L'intelligenza artificiale è un serio pericolo per voi?
«Dipende dall'uso che se ne fa. Anche i cellulari, 30 anni fa, furono considerati diabolici. Ma senza la tecnologia 3D non avrei potuto interpretare The Whale nel ruolo di un uomo che pesa 250 chili... bisogna mettere dei paletti, tuttavia resto ottimista che una mediazione si troverà».

All'Oscar ha commosso tutti rivelando che il premio arrivava dopo momenti molto duri. Qual è stato il peggiore?
«Nessuno in particolare. Ho attraversato delle difficoltà, come capita a tutti, ma essendo un personaggio pubblico ho rischiato di venirne travolto. Non è successo, per fortuna, perché mi sono deciso a chiedere aiuto. Ho avuto coraggio».

Le sua sensibilità estrema può rappresentare un handicap nello spietato mondo di Hollywood?
«Io penso sempre a mio nonno, un medico condotto amato e rispettato che spesso veniva pagato con polli e uova. Mi ha insegnato che l'identità di una persona è indelebile. Io non posso essere diverso da quello che sono e ringrazio la mia famiglia per avermi inculcato il senso morale».

È possibile l'amicizia tra attori nell'ambiente del cinema, dominato dalla rivalità?
«Da giovane, quando studiavo recitazione, non facevo altro che tenere d'occhio gli altri attori. Poi ho capito che la competizione non ha senso, siamo tutti parte della stessa comunità dove ho degli amici come il grande Ian McKellen».

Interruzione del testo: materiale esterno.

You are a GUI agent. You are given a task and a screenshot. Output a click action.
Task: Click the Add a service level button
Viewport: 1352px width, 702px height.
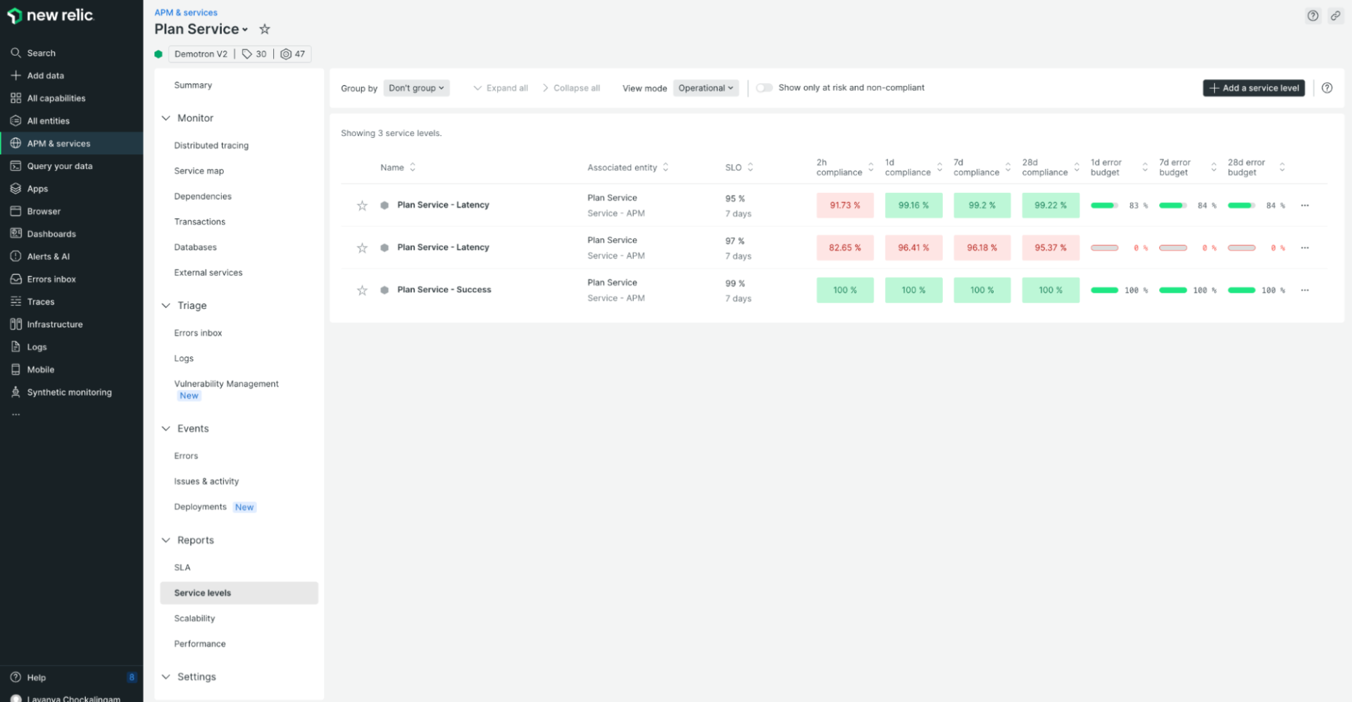pos(1253,87)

Cosa le ha insegnato il film di Aronofsky?
«L'importanza della riconciliazione: il mio personaggio, ormai sopraffatto dal suo handicap, trova il coraggio di dire alla figlia arrabbiata con lui cose che non le aveva mai detto. Il film è stata una splendida esperienza collettiva».

Ha un sogno?
«Vedere mio figlio ventenne Griffin Arthur, autistico, sempre più indipendente e circondato da persone che lo amano».

Il suo successo più grande?
«Tutti indicano The Whale, e io non posso negarlo. Ma considero un grandissimo risultato anche aver continuato a girare dei film e il fatto che siamo sopravvissuti al Covid».